O homem foi levado para um cativeiro em Barueri

Thais Bueno Publicado em 06/10/2022, às 16h16
A Polícia Civil resgatou, na noite da última quarta-feira (5), um engenheiro que foi sequestrado por uma quadrilha depois de cair no famoso 'golpe do amor', marcando um encontro com uma mulher que conheceu através de um aplicativo de relacionamentos no celular.
Ele ficou 24 horas preso num cativeiro em Barueri, na Grande São Paulo. Quando foi encontrado pelos policiais, o homem estava com seus braços e pernas amarrados, além de estar com uma meia na boca.
O engenheiro ainda foi coagido a realizar uma transferência de R$ 10 mil por Pix para as contas bancárias dos bandidos.
Um suspeito do crime já foi preso pela polícia; no entanto, outros criminosos ainda estão sendo procurados.
O homem de 33 anos havia sido abordado na noite de terça-feira (4), quando ia, de carro, em direção ao local onde iria ter um encontro com a moça que conversava através de um site de relacionamentos. Isso ocorreu na zona oeste da capital paulista.
No meio do caminho, três bandidos armados emboscaram a vítima e a levaram para o cativeiro em Barueri em seu próprio veículo.
O engenheiro, que preferiu não se identificar, deu entrevista ao G1 e contou um pouco mais sobre o ocorrido.
"Os dois me seguraram, um deu uma coronhada. E me empurraram pra dentro do carro. Ai um ficou me segurando com a minha cabeça no meio das pernas dele e o outro ficou dirigindo até chegar no local do cativeiro".
"Eles falavam só pra eu ficar quieto, que era só o lance do Pix mesmo, que depois das transferências, no outro dia de manhã, eles iam me liberar".
A polícia chegou ao local onde ele se encontrava depois de ter libertado uma outra vítima de sequestro, coincidentemente na mesma região. Um homem que estava junto com o rapaz no cativeiro foi preso em flagrante.

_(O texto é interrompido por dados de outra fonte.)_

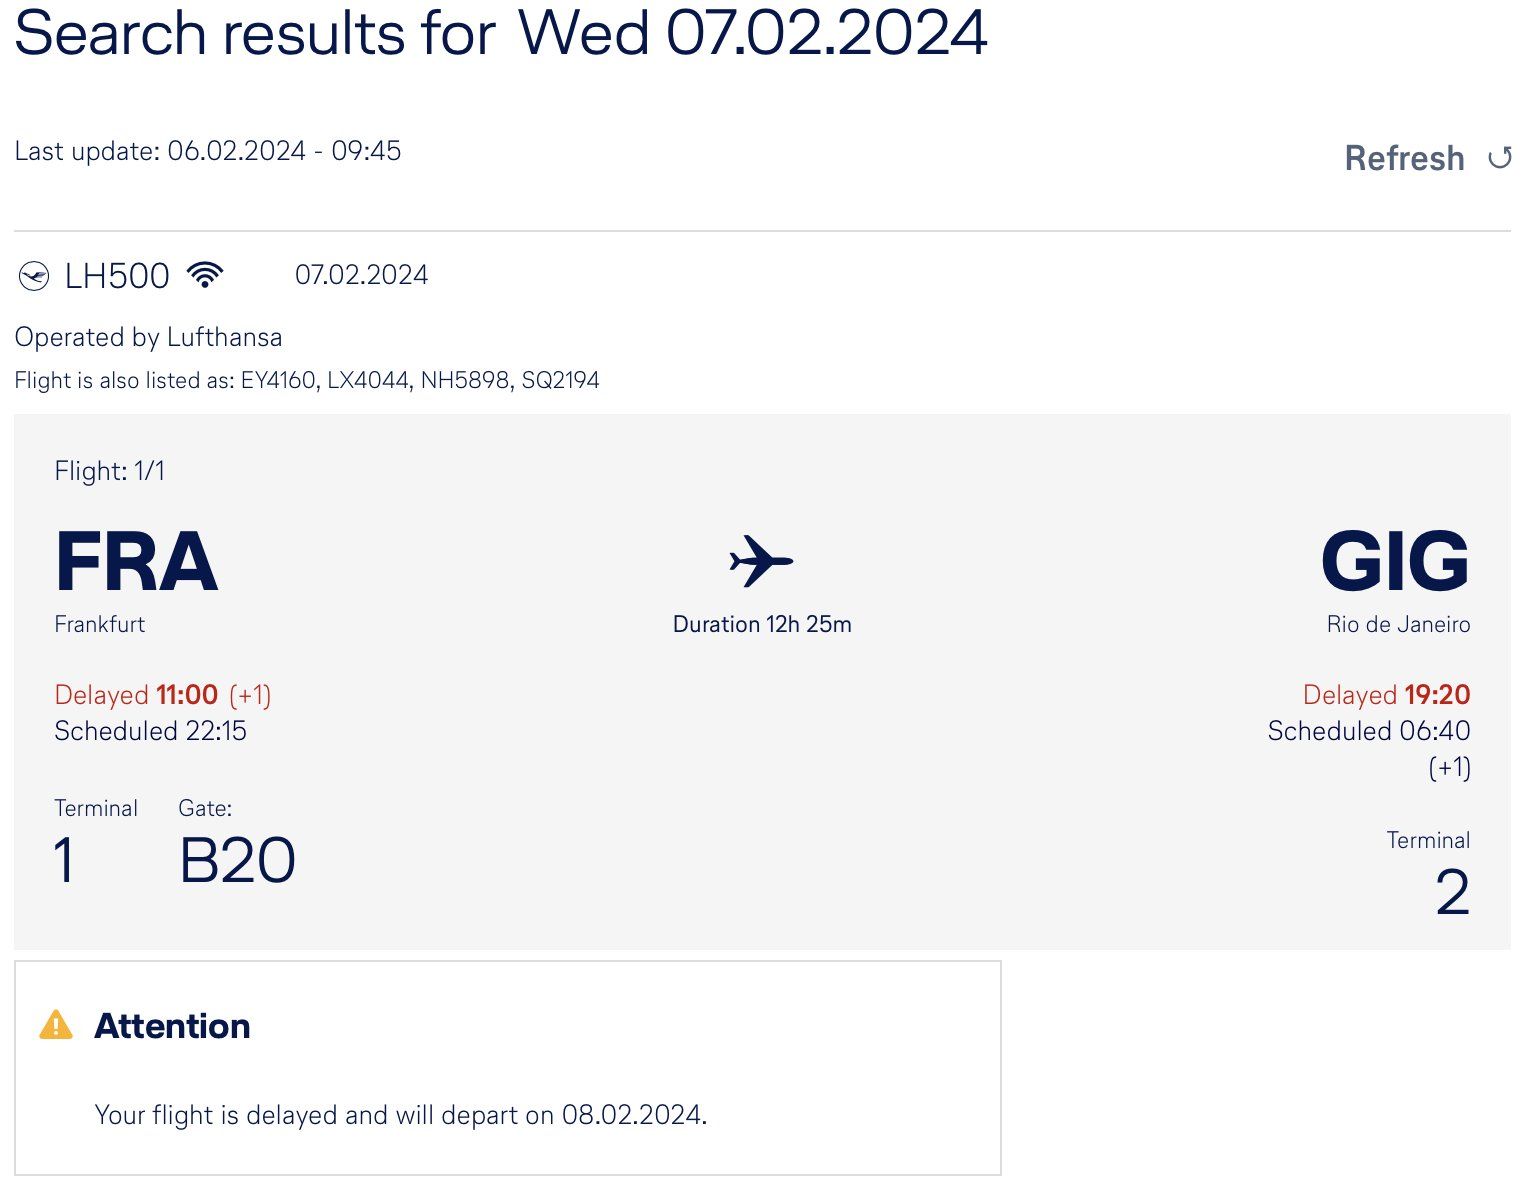
Task: Click the Attention heading
Action: [x=172, y=1026]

Após o desespero, o engenheiro encontrou com sua família em uma delegacia em São Paulo e disse: "Na minha cabeça, se eu passasse mais um dia lá, eu não ia voltar pra casa".
A delegacia da Divisão Antissequestro segue investigando o caso. De acordo com ela, o bandido preso participa de uma quadrilha que trabalha, especialmente, com sequestros relâmpagos.
"O padrão de conduta é semelhante através de aplicativos de relacionamentos na qual os criminosos através de perfis falsos atraem a vítima para o local do arrebatamento", afirmou o delegado Tarcio Severo para o G1.
Ele continuou: "E de lá ela é deslocada para o cativeiro, onde ela é ameaçada, sob mira de arma de fogo, a passar seus dados bancários. Outra quadrilha é responsável por fazer as transferências bancárias".
Um levantamento da própria Globo apresenta que foram registrados pelo menos 25 casos de vítimas que caíram em golpes depois de combinarem encontros por aplicativos.